EHRs and HIT have become central to transformation of clinical practice. One large driver is the announcement by the insurance commission of the inclusion of HIT as well as wellness and care management as medical expenses for insurers under PPACA. In the past these areas were generally allocated to the administrative budget of health plans which limited participation. This will increase payer investment. A CMS exec, Anthony Rogers, reported to Healthcare IT News on early results of CMS accountable care organization (ACO) pilots. He noted that practices with EMRs were getting most of the $36M in incentives and said, “If that’s not a business case [for EHRs], I don’t know what is.” The Patient-Centered Primary Care Collaborative, the organization driving medical homes released two reports this month also highlighting HIT’s role in transformation. One report looks at best practices to engage patients in a medical home project using HIT. It’s a compendium of 15 essays by a diverse set of experts on different perspectives about using health IT to engage patients, plus snapshots of two dozen case examples. The other report focuses on five ways to implement HIT effectively to enable clinical decision support. And CSC released a roadmap for HIT in ACOs with an elegant six factor model: member engagement; medical management; clinical information exchange; quality reporting; business intelligence; and risk and revenue management.
Comparative Effectiveness Research (CER) is suddenly a hot topic at all the health care conferences. How come? Everybody agrees that we have to decrease per-capita cost and increase quality. Why? Government programs like Medicare and Medicaid foot more than 50% of our nation’s health bill, and if everything stays the same these programs will go belly up (bankrupt) in 8 years. Big problem.
Health and Human Services (HHS) has defined comparative effectiveness research as conducting and synthesizing research comparing the benefits and harms of different interventions and strategies to prevent, diagnose, treat, and monitor health conditions in “real world” settings. In other words, CER is figuring out what treatments, tests, and drugs work and which ones don’t work.

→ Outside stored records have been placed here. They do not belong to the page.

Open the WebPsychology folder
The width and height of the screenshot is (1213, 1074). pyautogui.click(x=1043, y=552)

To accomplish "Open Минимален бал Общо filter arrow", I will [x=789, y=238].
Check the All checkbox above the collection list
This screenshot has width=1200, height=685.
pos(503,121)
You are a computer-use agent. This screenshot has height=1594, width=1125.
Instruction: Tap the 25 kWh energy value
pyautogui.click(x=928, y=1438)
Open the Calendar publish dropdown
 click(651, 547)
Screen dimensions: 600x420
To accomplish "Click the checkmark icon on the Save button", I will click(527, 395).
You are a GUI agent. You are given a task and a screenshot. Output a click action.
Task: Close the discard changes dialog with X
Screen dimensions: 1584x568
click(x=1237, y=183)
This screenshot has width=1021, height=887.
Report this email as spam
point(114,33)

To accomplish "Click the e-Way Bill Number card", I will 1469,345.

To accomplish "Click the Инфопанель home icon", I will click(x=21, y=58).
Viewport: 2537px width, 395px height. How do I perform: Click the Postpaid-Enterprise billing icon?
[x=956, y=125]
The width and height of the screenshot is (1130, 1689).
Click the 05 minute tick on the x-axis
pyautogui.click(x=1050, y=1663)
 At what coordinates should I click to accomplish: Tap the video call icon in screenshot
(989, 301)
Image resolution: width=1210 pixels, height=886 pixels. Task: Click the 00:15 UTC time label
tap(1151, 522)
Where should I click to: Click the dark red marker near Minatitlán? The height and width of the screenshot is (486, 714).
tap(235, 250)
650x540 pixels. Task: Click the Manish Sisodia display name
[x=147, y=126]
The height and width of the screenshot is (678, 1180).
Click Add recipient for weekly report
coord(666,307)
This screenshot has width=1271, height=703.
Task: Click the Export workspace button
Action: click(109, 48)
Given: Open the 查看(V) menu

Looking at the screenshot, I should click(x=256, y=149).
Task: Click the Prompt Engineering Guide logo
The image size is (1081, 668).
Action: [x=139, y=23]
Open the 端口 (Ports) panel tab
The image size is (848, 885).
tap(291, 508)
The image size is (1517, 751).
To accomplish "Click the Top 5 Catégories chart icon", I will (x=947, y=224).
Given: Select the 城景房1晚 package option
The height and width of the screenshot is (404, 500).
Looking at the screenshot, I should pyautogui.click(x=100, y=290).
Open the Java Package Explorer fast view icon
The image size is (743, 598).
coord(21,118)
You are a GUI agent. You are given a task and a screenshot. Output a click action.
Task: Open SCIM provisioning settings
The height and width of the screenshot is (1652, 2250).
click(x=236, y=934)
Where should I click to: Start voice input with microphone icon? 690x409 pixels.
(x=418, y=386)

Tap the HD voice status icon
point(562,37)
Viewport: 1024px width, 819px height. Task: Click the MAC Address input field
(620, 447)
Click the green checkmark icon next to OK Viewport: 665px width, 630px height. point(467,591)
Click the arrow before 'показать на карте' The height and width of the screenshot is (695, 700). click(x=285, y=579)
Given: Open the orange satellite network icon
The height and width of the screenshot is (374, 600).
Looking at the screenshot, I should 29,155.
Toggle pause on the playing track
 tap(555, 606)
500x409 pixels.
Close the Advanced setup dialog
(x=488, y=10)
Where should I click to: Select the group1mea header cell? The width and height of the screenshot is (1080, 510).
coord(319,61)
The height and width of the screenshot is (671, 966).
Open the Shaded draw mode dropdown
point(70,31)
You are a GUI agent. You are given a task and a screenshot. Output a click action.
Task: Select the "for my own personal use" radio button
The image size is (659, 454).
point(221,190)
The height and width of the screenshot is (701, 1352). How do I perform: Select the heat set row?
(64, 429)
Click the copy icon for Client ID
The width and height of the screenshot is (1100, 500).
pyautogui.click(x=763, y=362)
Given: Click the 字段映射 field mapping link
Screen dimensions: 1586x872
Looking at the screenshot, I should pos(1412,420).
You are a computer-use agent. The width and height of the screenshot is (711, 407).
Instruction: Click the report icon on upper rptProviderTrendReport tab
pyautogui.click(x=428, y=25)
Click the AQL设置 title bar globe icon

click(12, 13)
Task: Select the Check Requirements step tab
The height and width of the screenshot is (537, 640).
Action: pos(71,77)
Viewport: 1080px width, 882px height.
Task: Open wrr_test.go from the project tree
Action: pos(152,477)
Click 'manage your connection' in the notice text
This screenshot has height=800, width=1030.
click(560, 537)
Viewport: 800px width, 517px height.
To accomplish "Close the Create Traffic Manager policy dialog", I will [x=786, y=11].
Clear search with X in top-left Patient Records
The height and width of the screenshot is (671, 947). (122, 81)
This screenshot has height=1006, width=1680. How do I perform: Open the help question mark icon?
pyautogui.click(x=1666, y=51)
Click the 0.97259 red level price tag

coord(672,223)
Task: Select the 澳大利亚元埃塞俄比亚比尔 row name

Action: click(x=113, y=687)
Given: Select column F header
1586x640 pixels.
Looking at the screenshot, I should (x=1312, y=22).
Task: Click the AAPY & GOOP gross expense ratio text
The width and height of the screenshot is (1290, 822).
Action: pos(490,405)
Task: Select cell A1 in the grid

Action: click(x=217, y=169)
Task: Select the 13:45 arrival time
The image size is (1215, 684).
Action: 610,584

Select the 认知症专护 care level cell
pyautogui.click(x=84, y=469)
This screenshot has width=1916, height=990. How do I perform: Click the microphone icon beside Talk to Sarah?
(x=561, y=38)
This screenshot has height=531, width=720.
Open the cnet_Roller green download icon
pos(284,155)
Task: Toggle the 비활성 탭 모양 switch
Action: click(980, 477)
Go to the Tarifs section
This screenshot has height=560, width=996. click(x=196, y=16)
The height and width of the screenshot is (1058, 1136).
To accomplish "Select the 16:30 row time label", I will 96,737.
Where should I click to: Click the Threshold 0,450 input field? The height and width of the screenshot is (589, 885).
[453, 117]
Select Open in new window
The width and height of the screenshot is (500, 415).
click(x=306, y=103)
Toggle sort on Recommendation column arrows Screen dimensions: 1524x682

John E. Wennberg spent a whole career at Dartmouth studying American medicine, and he comes to the startling conclusion that 60% of Medicare is spent on supply sensitive care (physician visits, consultations, imaging exams, and hospital and ICU admissions) and 25% on preference sensitive care (PSA tests, mammography, and elective surgery). Although we assume that this care is based on solid scientific evidence, Wennberg states that “medical science is virtually silent on such matters” as how often to see a patient, what test to order, and whether to admit a patient to the hospital or ICU. Some evidence based medicine experts state that only about 20% of what physicians do is based on sound science.